→ EXERCISE: Starting at the line that contains "Click the 8,75 legend value label", copy every line through the end of the listing below exactly, and copy nothing else.
-- DATASET RECORDS follows --
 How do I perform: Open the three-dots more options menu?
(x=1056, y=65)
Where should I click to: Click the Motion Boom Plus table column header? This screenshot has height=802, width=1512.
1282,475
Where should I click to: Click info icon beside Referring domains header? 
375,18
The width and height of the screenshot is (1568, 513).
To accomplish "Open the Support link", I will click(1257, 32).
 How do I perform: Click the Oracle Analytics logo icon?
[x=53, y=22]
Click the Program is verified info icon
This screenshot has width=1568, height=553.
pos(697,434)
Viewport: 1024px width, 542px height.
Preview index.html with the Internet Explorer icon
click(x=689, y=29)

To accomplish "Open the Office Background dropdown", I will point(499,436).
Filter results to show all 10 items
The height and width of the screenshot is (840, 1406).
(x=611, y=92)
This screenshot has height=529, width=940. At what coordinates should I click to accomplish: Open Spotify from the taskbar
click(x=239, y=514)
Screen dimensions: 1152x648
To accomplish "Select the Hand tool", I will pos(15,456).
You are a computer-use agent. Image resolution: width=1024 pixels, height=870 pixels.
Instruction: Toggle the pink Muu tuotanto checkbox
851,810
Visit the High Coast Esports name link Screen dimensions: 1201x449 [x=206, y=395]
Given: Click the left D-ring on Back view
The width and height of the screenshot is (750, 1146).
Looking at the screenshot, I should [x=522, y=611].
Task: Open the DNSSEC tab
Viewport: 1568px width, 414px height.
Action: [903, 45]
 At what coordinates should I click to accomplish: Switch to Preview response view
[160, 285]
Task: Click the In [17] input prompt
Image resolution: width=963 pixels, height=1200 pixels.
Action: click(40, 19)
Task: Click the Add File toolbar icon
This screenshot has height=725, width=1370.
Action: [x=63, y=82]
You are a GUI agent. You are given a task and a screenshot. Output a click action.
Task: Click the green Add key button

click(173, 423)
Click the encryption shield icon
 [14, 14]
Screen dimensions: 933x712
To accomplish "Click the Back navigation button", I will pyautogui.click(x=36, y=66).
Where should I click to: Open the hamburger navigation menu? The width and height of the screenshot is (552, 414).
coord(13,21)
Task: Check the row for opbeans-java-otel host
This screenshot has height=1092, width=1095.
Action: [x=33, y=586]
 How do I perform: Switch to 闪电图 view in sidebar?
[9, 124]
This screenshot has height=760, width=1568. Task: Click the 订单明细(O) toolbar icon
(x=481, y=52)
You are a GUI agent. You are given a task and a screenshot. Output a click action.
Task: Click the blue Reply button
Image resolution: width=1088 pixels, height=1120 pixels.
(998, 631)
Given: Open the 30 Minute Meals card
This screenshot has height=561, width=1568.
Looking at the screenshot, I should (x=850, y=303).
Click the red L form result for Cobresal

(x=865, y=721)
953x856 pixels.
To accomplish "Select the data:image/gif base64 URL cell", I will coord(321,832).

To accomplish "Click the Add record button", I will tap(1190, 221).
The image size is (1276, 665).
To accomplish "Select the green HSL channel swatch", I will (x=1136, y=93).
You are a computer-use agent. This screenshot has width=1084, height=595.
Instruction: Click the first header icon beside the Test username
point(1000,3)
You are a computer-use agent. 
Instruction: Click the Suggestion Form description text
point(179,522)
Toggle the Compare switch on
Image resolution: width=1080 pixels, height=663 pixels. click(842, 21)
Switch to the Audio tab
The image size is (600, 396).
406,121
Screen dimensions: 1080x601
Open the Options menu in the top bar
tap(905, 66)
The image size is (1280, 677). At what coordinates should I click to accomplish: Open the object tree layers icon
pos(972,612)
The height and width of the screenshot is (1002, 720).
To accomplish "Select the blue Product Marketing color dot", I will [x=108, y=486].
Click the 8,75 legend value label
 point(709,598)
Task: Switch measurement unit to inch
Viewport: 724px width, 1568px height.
-- DATASET RECORDS concluded --
→ SOLUTION TO THE PROBLEM:
Click the 8,75 legend value label
 point(709,598)
Task: Switch measurement unit to inch
Viewport: 724px width, 1568px height.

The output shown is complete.